New study from our Stem Cell Research Group at Beijing Neurosurgical Institute provides deeper understanding of therapeutic mechanisms of stem cell therapy for stroke in a rat model. This study is published in the August issue of the Journal of Translational Medicine.
Ischemic stroke is a common neurological disorder and is one of the leading causes of casualty worldwide. Current treatments are primarily palliative and are useful to only a minority of patients after stroke. Currently, there is no effective treatment for restoring the neurological functions lost during a stroke.
The ability of neural stem cells (NSC) to differentiate into neural cells has been seen in culture. Given the complexity of both the structure and function of the central nervous system (CNS), it is critical to understand the mechanisms by which transplanted neural cells can replace the damaged cells and interact with healthy host cells in a well-organized manner.
Cell-based therapy might elicit a chaperone effect in the at-risk neural tissue surrounding the lesioned area via the up-regulation of neurotrophic and neuroprotective factors, which help to promote the survival, migration and differentiation of endogenous precursors after stroke.
The relationship between functional improvements in ischemic rats given a neural stem cell (NSC) transplant and the modulation of the class I major histocompatibility complex (MHC) mediated by NSC-derived neurotrophins was investigated, the authors write as background information in the article.
We found a significant increase of nerve growth factor (NGF), brain-derived neurotropic factor (BDNF) and eurotrophin-3 (NT-3) transcripts and nerve growth factor (NGF) proteins in both the neural stem cell (NSC) cultures and the cerebral spinal fluid (CSF) of the rats. The immunochemical staining for major histocompatibility complex (MHC) in brain sections and the enzyme-linked immunosorbent assay of CSF were carried out in sham-operated rats and rats with surgically induced focal cerebral ischemia. These groups were further divided into animals that did and did not receive NGF administration or NSC transplant into the cisterna magna. Our results show an up-regulation of class I MHC in the ischemic rats with NGF and NSC administration. The extent of caspase-III immunoreactivity was comparable among three arms in the ischemic rats.
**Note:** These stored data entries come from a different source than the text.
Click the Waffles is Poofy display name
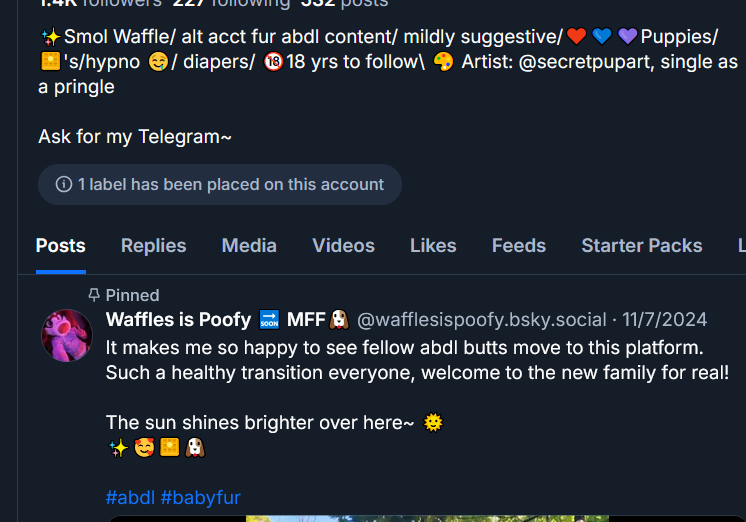The height and width of the screenshot is (522, 746). coord(178,320)
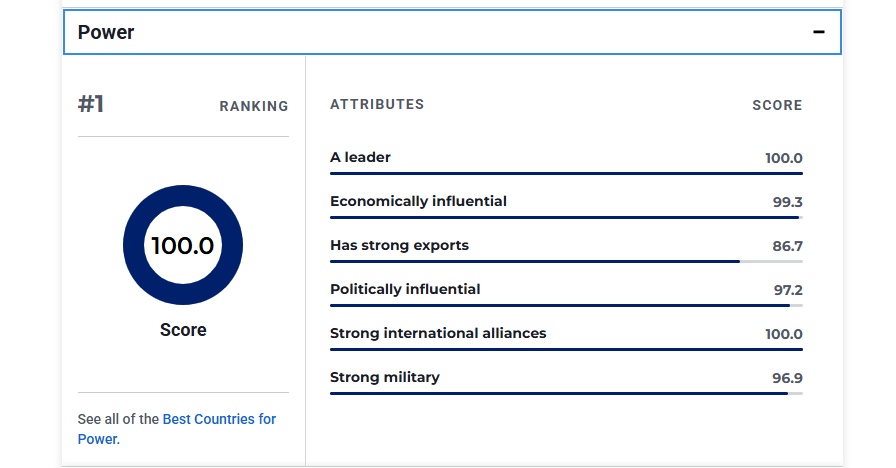The height and width of the screenshot is (468, 896).
Task: Click the Strong international alliances label
Action: (438, 333)
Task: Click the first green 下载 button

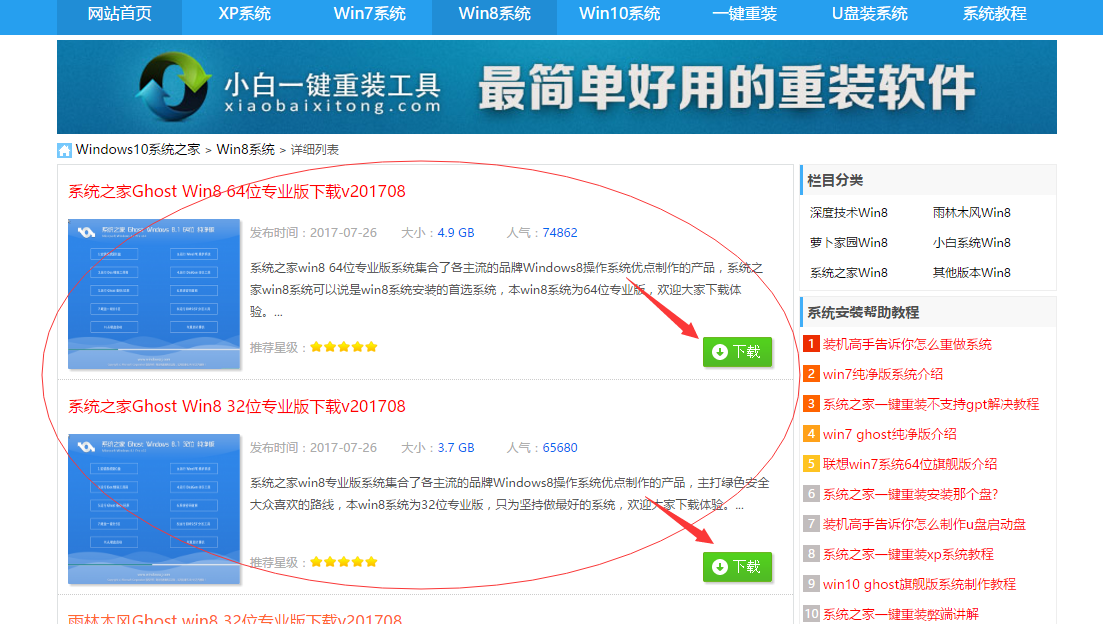Action: pos(737,352)
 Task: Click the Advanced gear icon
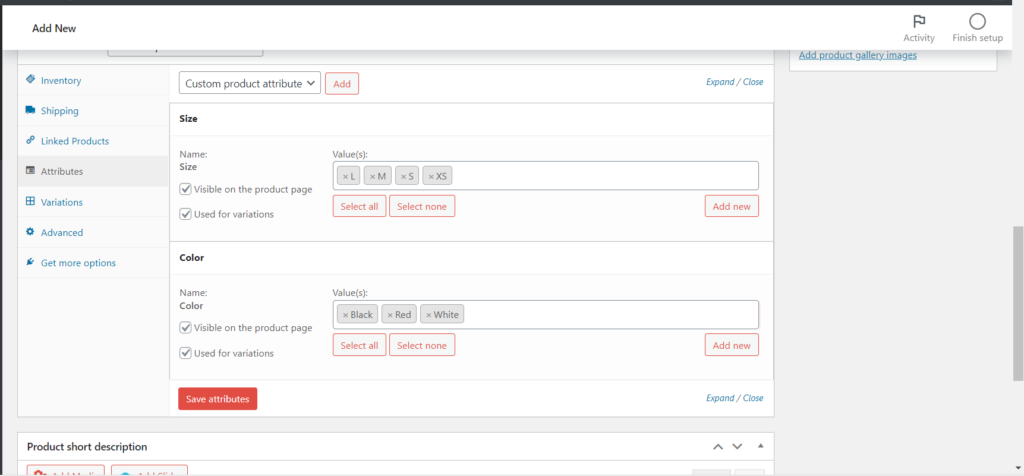coord(31,232)
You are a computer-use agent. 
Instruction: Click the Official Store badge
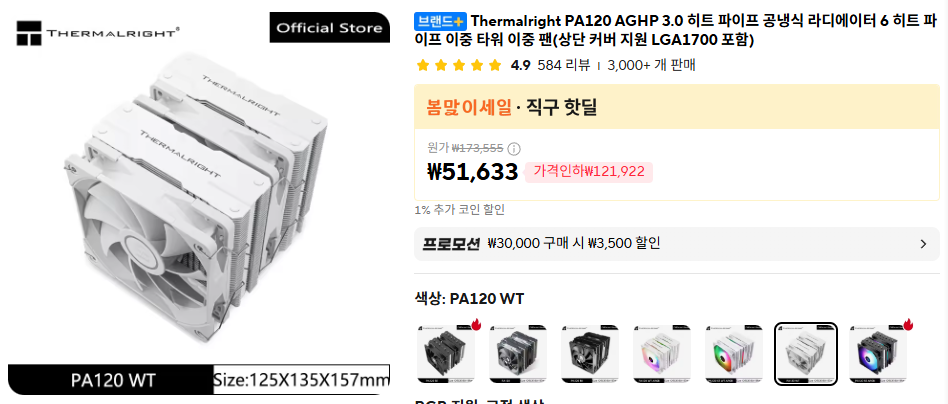tap(330, 28)
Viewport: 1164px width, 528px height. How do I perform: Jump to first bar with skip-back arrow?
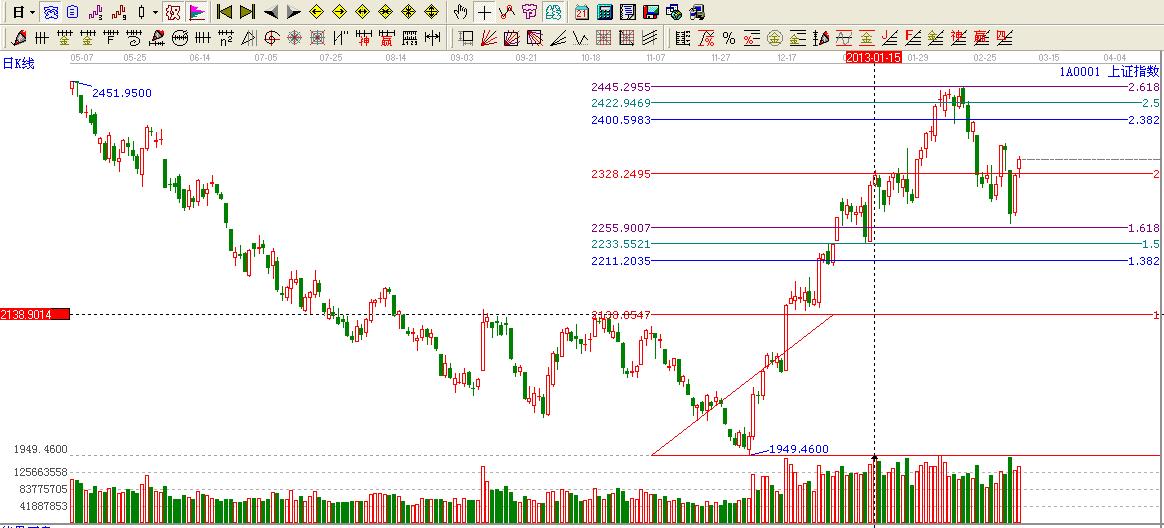coord(225,12)
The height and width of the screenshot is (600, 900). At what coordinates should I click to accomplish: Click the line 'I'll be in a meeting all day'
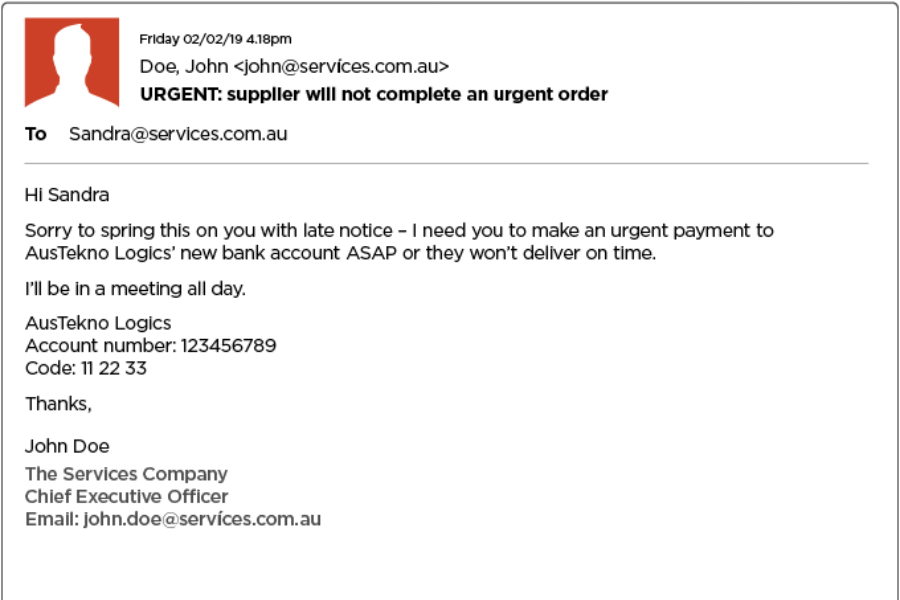(135, 289)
Motor function – ischemic rats with either NGF injection or neural stem cell transplant.
Analyses of motor function over four weeks of sham-operated normal control rats, ischemic control rats and ischemic rats with either NGF injection or neural stem cell transplant. This suggests that NSC transplant and NGF administration could enhance symptomatic relief.
Immunohistochemical staining of MHC. Reddish-brown immunoreactivity of class I and II MHC were shown in panel A and B, respectively. A representative coronal section of the hippocampus of an ischemic rat brain without injection of NGF or NSC exhibited no positivity of class I MHC (A-i). Intense staining of class I MHC was noted in the cytoplasm of pyramidal neurons in the hippocampus of ischemic rats undergone neural stem cell transplant for four weeks (A-ii). Clusters of cells with class I MHC-positivity were evident in the infarcted brain parenchyma of transplanted rats (A-iii and A-iv). A comparable extent of class II MHC was noted in ischemic rats irrespective of any therapy but unremarkable in normal rat (panel B, top row). Reddish-brown staining of Class II MHC was evident in the infarcted brain parenchyma (B-i), along the meninge (B-ii), areas near the ventricular lining and vascular wall near the hippocampus (B-iv) of transplanted rats. Scale bars: 75 μm
The findings presented here provide further insights into the mechanisms of neural stem cells in the regeneration of the central nervous system. Should the MHC modulation mediated by NSC-derived neurotrophins be elucidated, strategic cellular therapy for neural injuries and neuro-degenerative diseases may be revolutionized, and novel treatment modalities could be developed.
This study was supported in part by the grant reference 30371452 of the National Natural Science Foundation of China.